E ali, a Eloá. Além de tudo o que cito, inclua aí uma menina sem perspectivas que, quase voluntariamente, adentrou a casa do assassino, pais sem qualquer coisa na cabeça, um pai que já era procurado pela polícia e um menino perturbado que foi aceito no seio da família. Junte isso tudo, ponha em uma panela de pressão e você cria um pequeno universo, com situações próprias e valores próprios. Não é de se espantar que, no meio desse circo dos horrores, a amiga da vítima tenha voltado ao lugar do crime, apenas para receber seu próprio tiro.

Voltou por quê? Porque a situação levava a isso. Conduzia a isso. Egrégora. Dentro daquele microcosmo, a lógica geral dizia que a menina voltasse ao apartamento e sim, fosse baleada.

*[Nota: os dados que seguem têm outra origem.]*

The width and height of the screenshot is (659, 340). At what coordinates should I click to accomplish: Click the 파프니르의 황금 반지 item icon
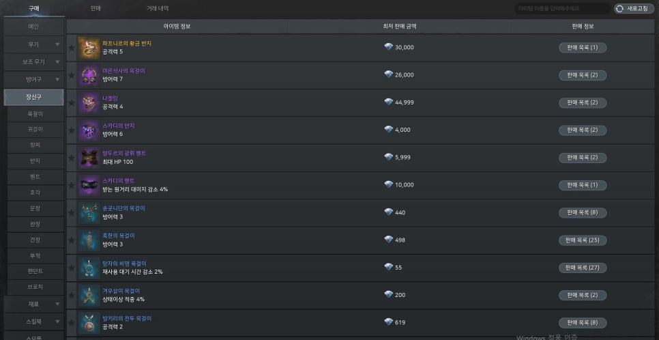click(89, 48)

Alguém que estava vendo tevê naquele momento percebeu que TODOS (inclusive eu) viram um tiro que não ocorreu? Um tiro que teoricamente levou a polícia a arrombar a casa e sair atirando? Pois é: aquele primeiro tiro não houve. Mas todo mundo viu. Agora pensem na força de centenas de pessoas (milhões, pela tevê) torcendo para que a ação se desenrolasse de uma vez. Será que isso, esse desejo sombrio todo, não é capaz de gerar a impressão de um tiro?

Será que o desejo não leva à impressão?

Pesquisem sobre egrégoras. Assistam ao filme "Fim dos dias". E fiquem já com a dica do spoiler: a receita é manter o estado de espírito constante.

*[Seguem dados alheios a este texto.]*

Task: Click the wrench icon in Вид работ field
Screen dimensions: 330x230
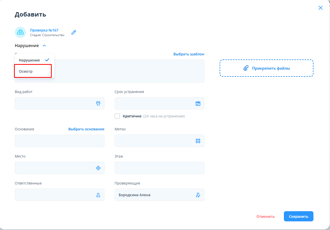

Não é complicado encontrar o meio-termo no estilo de vida do ser humano. Não é difícil encontrar o ponto em que todas as salas, todas as sociedades, sejam capazes de conviver e trocar informações. Mas para que isso ocorra, é preciso que cada um seja capaz de olhar além da sala. Se fizer isso, vai passar a se detestar por ter perdido tanto tempo. Ao mesmo tempo, a brutal expansão de consciência que essa abertura geraria seria tão violenta que o novo viajante não seria capaz de convencer-se a perder tempo combatendo quem quer que fosse. Sairia para brincar e azar do porteiro antigo.

A questão é que o porteiro sabe de sua função. E por mais que ele diga que, lá fora, é cada um por si, ele é parte de um grupo de porteiros que circula livremente e troca a guarda com seus companheiros. Todos os porteiros a fim de uma mesma coisa: controle sobre si e sobre os outros. Esse porteiro pensa que controlar os outros vai lhe garantir, por comparação, uma posição superior. Não sabe, no entanto, que perde a vida trabalhando para que seus superiores mantenham todos presos em salas.

Não há diferença entre o preso e o carcereiro. Estão ambos encerrados por grades.

E enquanto isso, o planeta vai na espiral descendente. E ao longo do movimento, o desespero aumenta, assim como a tentação de dizer que a culpa é de Fulano ou Ciclano.

Em um ponto assim, o que é mais conveniente do que um inimigo comum?

Não se enganem: além de sua própria consciência, só o que há é o ego dos outros. Duvide de quem lhe afaga a cabeça e diz protegê-lo dos monstros. Não há monstros aqui. Só há ignorância e seu filho mais velho, o conhecido sofrimento.